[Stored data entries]

++++++++

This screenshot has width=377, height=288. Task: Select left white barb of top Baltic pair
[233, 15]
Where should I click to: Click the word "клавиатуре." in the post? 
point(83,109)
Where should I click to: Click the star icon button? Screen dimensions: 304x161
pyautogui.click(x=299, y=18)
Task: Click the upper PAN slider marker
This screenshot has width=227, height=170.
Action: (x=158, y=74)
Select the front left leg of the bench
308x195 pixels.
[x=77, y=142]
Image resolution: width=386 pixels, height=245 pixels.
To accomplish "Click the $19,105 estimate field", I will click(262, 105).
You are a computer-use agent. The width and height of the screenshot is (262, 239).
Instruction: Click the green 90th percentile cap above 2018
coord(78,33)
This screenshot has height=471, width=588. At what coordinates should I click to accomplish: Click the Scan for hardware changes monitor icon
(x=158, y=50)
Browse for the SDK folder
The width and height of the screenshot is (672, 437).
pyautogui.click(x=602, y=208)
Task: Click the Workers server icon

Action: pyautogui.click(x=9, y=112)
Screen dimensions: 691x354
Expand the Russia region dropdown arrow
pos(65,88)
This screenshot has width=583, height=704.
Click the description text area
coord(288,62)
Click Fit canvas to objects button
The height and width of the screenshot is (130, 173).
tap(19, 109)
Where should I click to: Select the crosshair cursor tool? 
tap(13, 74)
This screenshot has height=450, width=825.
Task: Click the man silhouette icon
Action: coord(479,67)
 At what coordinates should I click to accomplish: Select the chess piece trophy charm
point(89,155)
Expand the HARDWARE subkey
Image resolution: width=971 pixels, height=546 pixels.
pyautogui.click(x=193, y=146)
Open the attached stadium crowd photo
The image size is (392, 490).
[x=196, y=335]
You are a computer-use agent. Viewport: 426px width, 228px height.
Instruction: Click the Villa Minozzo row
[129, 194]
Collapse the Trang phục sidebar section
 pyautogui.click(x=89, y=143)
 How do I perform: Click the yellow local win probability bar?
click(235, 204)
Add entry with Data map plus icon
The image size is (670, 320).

++++++++

● **ACTIVITY**:
Include both ends. Return the line holding "Where should I click to: Select" and all lines after it in the records above, exactly as written.

● **WRITTEN RESPONSE**:
Where should I click to: Select the crosshair cursor tool? 
tap(13, 74)
This screenshot has height=450, width=825.
Task: Click the man silhouette icon
Action: coord(479,67)
 At what coordinates should I click to accomplish: Select the chess piece trophy charm
point(89,155)
Expand the HARDWARE subkey
Image resolution: width=971 pixels, height=546 pixels.
pyautogui.click(x=193, y=146)
Open the attached stadium crowd photo
The image size is (392, 490).
[x=196, y=335]
You are a computer-use agent. Viewport: 426px width, 228px height.
Instruction: Click the Villa Minozzo row
[129, 194]
Collapse the Trang phục sidebar section
 pyautogui.click(x=89, y=143)
 How do I perform: Click the yellow local win probability bar?
click(235, 204)
Add entry with Data map plus icon
The image size is (670, 320).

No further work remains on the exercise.